Perché si chiama gol olimpico - Una definizione che affonda le sue radici a quasi un centinaio di anni fa. All’epoca i mondiali non ci sono ancora, quindi chi vuole godersi le migliori nazionali deve sperare nel torneo a cinque cerchi. L’albo d’oro delle Olimpiadi del 1924 a Parigi (e anche di quella dopo) dice Uruguay. ma il gol che passa alla storia è argentino e arriva qualche mese dopo, durante un’amichevole.

Cesareo Onzari, ala dell’Albiceleste, dà alla sua nazionale la vittoria contro i campioni in carica proprio segnando direttamente da calcio d’angolo. Una rete anche abbastanza contestata, considerando che la possibilità di marcare da corner era stata sdoganata dalla FIFA appena qualche mese prima. Ma il gol è valido e, visto che gli uruguaiani sono campioni olimpici, quello di Onzari diventa, appunto, il “gol olimpico”.


Roberto Carlos re dei calci piazzati - Da quel momento in poi, è stato un fiorire di tentativi di imitazione, più o meno riusciti.

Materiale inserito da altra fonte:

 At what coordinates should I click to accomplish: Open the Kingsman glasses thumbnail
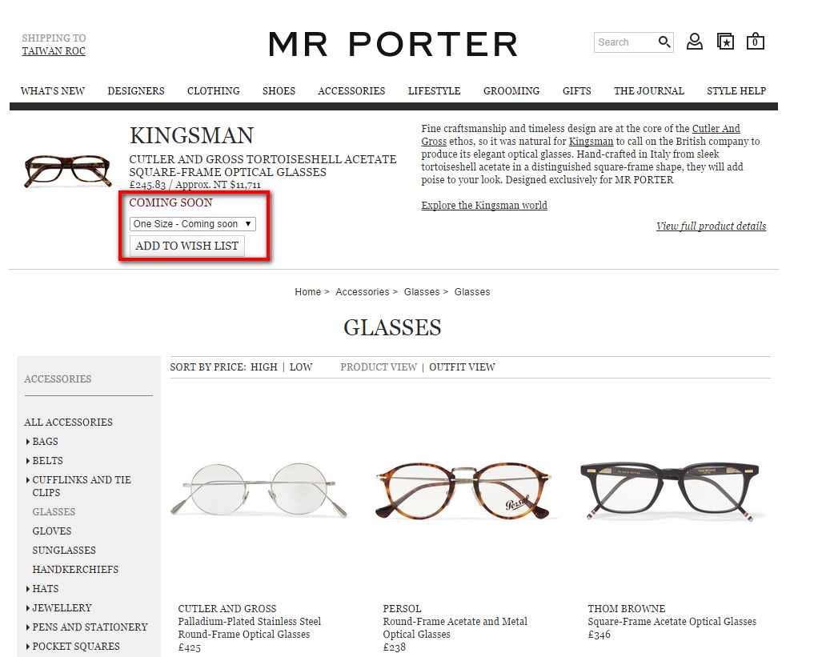(x=67, y=171)
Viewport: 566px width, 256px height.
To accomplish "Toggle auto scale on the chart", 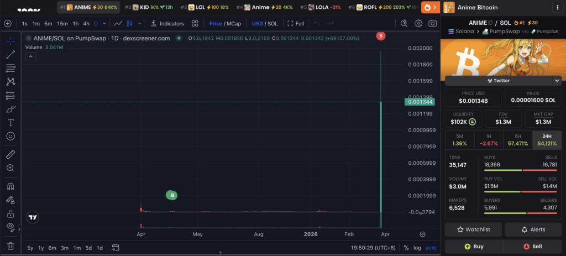I will click(431, 248).
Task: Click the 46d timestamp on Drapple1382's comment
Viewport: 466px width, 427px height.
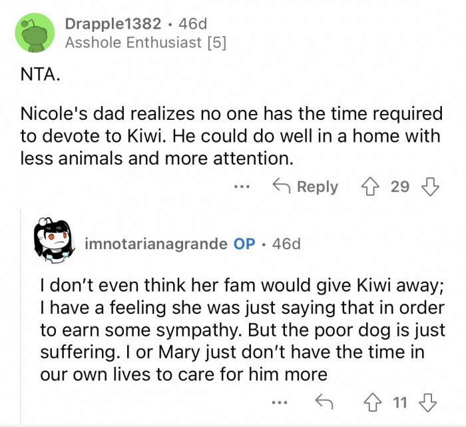Action: tap(192, 24)
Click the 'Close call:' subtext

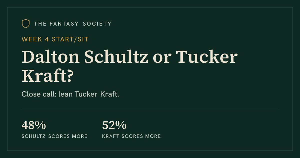39,94
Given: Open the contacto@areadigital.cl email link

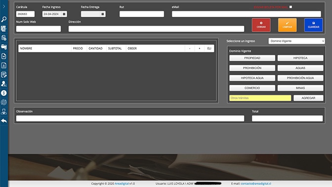Looking at the screenshot, I should [256, 184].
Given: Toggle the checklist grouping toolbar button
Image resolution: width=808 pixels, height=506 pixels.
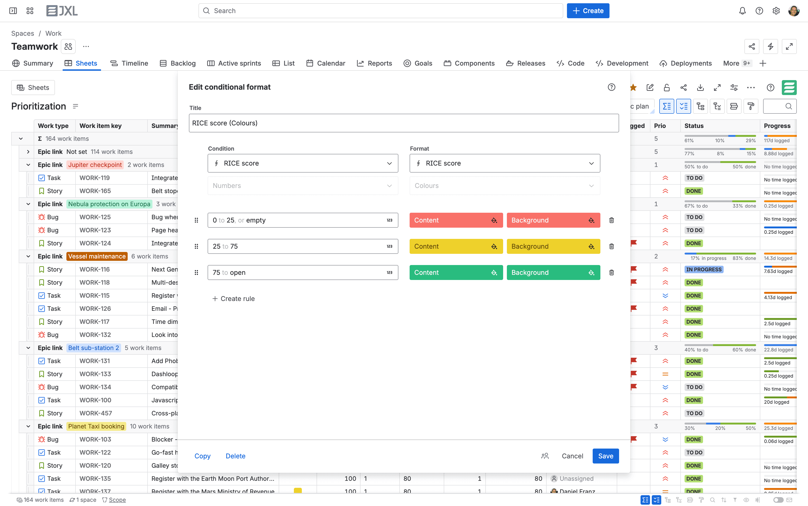Looking at the screenshot, I should pyautogui.click(x=683, y=106).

I migliori nella…particolare disciplina sono certamente i sudamericani. I brasiliani, poi, si divertono davvero tanto a segnare dalla bandierina. Lo fa Ronaldinho, ma lo fa soprattutto Roberto Carlos, che ovviamente non si smentisce.

E a differenza dei colleghi, che solitamente mandano la palla in porta calciando a rientrare di interno, nel 2011 decide che il gol olimpico (video) si può fare anche quando il piede buono suggerirebbe di calciare a uscire. Match tra Corinthians e Portuguesa, solita rincorsa, bolide d’esterno sinistro rasoterra, palla in rete e tutti, giustamente, ad applaudire. 

 


Anche in Colombia quella del gol olimpico è un’arte. E c’è addirittura chi può vantarsi di aver segnato da corner a Lev Yashin, l’unico portiere in grado di vincere il Pallone d’Oro. Ma c’è anche di più. Marcos Coll iscrive il suo nome nei libri di storia non solo perché riesce a ingannare uno dei migliori estremi difensori di tutti i tempi, ma perché lo fa durante l’edizione 1962 della Coppa del Mondo. E ancora oggi, il colombiano è l’unico che può vantare un gol olimpico…ai Mondiali.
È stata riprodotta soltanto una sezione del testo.